Yesterday and today mark the 10th anniversary of a pair of tragedies that anyone who was at Newington High School at the time remembers well: the unrelated deaths, on consecutive days, of junior Bob Aniello and freshman Jen Partridge. Back in 1997, I made a memorial website for Bob and Jen, which is still online.

Bob (or "BoB," as he was widely known) was a classmate of mine, and a friend. He lived in Hartford but was bused to school in Newington, which was unusual because he was white; most of the "Project Concern" kids, like most Hartford residents generally, were black or Hispanic. Bob once joked that he could cross the street in Hartford without looking, and traffic would stop for him, because people "don't want to kill the last white kid in Hartford." :)


Me and Bob at an NHS football game.

Alas, Bob wasn't impervious to his own demons. He committed suicide on Tuesday night, November 18, 1997 -- a total shock to everyone who knew him. The school was in stunned mourning all day Wednesday after the news broke... and then things got even worse. That afternoon, Jen -- who I didn't know personally, but who shared a lot of mutual friends with Bob -- was hit by a car while riding her bike, and killed.

Needless to say, it was a terrible, terrible week at NHS. The deaths were bookended by a pair of nonfatal car accidents involving NHS kids, one of them quite serious and involving two close friends of mine (one of whom was also very close to Bob), another less serious but on school grounds Friday morning, mere minutes before the principal was to address the school about the week's tragedies.

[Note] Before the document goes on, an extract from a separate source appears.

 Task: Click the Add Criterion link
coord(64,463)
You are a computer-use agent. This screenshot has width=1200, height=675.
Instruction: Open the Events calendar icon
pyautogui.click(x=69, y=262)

There were also unverified rumors of other tragedies -- e.g., a janitor suffering a heart attack -- and fears of "copycat" suicides. It felt like the whole world was crashing down around us; people were talking about the school being "cursed." A week that had begun with normal high-school concerns -- I remember my friend Angela off-handedly saying on Monday morning that she hoped she could "survive this week," meaning get all her work done -- ended with the trauma of Bob's wake after school on Friday, and his memorial service that night.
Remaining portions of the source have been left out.